[Entries from a pointing dataset]
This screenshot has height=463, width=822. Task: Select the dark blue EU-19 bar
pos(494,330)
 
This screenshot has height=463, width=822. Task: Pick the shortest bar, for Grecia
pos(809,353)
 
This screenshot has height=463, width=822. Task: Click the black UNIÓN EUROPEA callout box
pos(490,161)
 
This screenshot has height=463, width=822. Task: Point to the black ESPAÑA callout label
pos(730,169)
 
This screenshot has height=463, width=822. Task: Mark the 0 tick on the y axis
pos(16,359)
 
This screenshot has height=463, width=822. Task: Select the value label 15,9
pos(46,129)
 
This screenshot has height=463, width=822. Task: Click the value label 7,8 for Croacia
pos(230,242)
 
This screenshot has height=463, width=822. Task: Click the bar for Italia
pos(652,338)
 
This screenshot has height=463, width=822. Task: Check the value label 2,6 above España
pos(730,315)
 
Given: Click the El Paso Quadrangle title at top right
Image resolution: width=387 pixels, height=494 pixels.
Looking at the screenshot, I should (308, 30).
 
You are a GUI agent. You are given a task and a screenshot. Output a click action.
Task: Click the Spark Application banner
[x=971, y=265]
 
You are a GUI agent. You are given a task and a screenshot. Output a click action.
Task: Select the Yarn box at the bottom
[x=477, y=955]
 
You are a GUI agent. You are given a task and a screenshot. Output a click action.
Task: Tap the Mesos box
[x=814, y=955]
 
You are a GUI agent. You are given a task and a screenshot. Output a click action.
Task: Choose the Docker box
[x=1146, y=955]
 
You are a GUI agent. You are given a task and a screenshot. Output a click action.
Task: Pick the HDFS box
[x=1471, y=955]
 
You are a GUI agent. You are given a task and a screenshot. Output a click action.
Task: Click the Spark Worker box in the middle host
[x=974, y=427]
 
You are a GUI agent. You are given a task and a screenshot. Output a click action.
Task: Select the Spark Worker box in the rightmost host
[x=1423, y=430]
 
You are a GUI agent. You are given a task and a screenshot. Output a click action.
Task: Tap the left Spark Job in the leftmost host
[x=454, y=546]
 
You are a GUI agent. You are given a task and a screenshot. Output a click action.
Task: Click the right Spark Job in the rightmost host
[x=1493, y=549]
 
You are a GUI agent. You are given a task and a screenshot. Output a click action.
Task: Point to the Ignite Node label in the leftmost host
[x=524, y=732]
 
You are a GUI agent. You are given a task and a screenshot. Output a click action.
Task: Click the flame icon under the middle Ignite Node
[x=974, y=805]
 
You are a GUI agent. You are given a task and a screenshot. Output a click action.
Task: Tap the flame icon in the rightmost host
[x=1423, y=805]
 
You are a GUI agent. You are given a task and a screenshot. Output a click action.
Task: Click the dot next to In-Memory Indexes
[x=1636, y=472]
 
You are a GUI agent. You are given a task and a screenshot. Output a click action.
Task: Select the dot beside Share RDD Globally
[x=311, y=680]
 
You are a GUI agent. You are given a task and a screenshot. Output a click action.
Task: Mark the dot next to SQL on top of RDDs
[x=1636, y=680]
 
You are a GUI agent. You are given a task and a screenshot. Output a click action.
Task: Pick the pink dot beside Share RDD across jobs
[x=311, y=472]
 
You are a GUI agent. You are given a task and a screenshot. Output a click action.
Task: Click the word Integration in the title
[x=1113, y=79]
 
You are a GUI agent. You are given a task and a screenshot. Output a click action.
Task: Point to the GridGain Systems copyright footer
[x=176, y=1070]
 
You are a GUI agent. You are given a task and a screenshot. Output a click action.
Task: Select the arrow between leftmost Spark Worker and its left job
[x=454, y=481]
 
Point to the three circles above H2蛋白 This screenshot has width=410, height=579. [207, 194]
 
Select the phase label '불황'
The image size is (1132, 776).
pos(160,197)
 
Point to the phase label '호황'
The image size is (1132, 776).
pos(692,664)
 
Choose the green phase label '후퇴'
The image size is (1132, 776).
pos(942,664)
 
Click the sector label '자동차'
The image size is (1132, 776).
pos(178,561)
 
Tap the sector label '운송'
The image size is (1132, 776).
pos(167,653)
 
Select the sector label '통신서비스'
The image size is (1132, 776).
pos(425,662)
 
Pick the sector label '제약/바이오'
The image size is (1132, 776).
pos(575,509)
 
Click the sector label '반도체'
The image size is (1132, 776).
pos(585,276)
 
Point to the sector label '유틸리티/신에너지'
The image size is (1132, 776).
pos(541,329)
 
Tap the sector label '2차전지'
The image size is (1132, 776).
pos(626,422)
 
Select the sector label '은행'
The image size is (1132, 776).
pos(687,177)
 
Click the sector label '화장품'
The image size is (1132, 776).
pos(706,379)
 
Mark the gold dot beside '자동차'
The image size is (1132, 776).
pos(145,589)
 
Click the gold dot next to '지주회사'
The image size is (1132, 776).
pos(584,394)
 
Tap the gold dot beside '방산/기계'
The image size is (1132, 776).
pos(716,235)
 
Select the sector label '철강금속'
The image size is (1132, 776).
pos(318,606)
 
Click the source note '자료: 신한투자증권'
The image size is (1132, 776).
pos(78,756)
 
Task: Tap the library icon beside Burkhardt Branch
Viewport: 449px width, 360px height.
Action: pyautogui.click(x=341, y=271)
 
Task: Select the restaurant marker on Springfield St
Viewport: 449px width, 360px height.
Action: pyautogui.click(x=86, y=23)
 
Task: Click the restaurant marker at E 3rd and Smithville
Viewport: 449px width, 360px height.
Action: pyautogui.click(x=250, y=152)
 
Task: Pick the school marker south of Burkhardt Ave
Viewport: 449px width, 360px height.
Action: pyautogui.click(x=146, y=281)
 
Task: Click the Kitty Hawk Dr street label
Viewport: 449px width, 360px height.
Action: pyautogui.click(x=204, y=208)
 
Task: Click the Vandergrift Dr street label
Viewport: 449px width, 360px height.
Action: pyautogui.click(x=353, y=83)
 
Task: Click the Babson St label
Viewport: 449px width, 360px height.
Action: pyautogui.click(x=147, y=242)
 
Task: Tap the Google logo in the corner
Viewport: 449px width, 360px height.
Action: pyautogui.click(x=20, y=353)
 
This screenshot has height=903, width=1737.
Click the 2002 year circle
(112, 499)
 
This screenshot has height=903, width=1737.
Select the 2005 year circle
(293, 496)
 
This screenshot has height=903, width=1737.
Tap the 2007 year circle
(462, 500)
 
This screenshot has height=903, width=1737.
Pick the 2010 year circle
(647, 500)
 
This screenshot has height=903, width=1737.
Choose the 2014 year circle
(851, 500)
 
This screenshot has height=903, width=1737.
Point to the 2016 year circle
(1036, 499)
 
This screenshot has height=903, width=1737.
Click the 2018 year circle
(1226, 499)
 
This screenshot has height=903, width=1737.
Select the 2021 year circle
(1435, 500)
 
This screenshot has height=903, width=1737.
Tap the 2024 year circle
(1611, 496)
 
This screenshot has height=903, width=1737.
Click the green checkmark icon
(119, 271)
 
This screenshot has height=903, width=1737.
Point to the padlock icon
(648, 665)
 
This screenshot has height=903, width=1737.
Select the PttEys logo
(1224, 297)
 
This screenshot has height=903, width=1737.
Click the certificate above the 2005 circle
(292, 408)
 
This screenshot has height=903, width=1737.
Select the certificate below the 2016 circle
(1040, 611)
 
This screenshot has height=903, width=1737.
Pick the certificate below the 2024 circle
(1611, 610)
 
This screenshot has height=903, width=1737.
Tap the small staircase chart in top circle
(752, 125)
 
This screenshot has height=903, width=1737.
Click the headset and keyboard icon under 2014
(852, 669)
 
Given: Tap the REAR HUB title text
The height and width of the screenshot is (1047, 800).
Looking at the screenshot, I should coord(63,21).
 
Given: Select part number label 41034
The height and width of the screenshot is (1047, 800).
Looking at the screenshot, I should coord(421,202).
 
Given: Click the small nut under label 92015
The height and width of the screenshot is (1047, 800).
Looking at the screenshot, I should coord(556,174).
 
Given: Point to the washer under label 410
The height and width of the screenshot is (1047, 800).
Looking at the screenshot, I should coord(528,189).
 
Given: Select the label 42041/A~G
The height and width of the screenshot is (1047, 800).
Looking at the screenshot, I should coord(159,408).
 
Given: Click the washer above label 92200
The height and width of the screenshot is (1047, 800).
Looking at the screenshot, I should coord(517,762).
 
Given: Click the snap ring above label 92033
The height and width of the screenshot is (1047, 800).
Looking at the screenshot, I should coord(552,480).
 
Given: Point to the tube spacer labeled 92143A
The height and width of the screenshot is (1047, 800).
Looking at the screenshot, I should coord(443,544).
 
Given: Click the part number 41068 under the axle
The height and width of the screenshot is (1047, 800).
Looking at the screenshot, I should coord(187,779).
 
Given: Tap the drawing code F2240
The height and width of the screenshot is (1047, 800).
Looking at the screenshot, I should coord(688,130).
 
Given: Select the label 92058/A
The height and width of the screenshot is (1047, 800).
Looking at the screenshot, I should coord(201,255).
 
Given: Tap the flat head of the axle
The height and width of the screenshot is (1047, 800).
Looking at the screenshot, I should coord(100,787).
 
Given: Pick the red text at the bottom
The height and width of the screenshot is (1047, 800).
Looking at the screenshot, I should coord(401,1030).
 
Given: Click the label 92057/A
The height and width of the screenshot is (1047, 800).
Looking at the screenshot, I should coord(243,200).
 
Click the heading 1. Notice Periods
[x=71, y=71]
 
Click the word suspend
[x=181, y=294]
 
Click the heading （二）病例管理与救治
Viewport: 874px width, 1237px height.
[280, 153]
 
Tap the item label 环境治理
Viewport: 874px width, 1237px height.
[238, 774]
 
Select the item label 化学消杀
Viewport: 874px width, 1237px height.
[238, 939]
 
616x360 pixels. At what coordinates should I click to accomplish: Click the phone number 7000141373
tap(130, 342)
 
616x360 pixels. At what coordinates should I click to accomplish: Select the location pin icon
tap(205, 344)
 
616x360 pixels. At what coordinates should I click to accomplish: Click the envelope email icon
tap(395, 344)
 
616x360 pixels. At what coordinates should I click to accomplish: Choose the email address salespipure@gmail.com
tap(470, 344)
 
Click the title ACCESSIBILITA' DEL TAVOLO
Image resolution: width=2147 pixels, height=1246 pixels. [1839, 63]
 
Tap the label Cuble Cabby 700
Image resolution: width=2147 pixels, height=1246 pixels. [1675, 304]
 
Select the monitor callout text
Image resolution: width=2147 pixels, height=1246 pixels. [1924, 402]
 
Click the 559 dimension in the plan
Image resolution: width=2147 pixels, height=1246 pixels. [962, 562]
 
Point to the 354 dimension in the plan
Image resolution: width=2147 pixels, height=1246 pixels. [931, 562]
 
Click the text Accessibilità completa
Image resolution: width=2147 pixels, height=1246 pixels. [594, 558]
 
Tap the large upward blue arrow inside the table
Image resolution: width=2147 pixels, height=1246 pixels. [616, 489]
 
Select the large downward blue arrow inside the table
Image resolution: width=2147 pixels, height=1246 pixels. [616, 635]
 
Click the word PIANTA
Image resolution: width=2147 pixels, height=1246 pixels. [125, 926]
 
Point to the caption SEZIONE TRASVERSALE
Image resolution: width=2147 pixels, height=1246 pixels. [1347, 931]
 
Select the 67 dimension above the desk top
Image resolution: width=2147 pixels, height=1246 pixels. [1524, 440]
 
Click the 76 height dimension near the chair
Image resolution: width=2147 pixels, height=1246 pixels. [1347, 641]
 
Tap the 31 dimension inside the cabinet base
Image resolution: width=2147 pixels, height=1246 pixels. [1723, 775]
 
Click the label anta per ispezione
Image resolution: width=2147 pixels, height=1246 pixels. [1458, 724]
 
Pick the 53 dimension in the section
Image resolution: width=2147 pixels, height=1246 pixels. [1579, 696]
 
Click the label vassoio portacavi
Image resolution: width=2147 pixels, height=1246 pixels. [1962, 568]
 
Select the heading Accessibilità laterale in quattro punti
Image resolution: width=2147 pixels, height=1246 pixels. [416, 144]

§ **WRITTEN REQUEST**: Copy the entries word for word, starting at the very first line and ending at the line that contains "pos(46,129)".

§ **SOLUTION TO THIS TASK**:
This screenshot has height=463, width=822. Task: Select the dark blue EU-19 bar
pos(494,330)
 
This screenshot has height=463, width=822. Task: Pick the shortest bar, for Grecia
pos(809,353)
 
This screenshot has height=463, width=822. Task: Click the black UNIÓN EUROPEA callout box
pos(490,161)
 
This screenshot has height=463, width=822. Task: Point to the black ESPAÑA callout label
pos(730,169)
 
This screenshot has height=463, width=822. Task: Mark the 0 tick on the y axis
pos(16,359)
 
This screenshot has height=463, width=822. Task: Select the value label 15,9
pos(46,129)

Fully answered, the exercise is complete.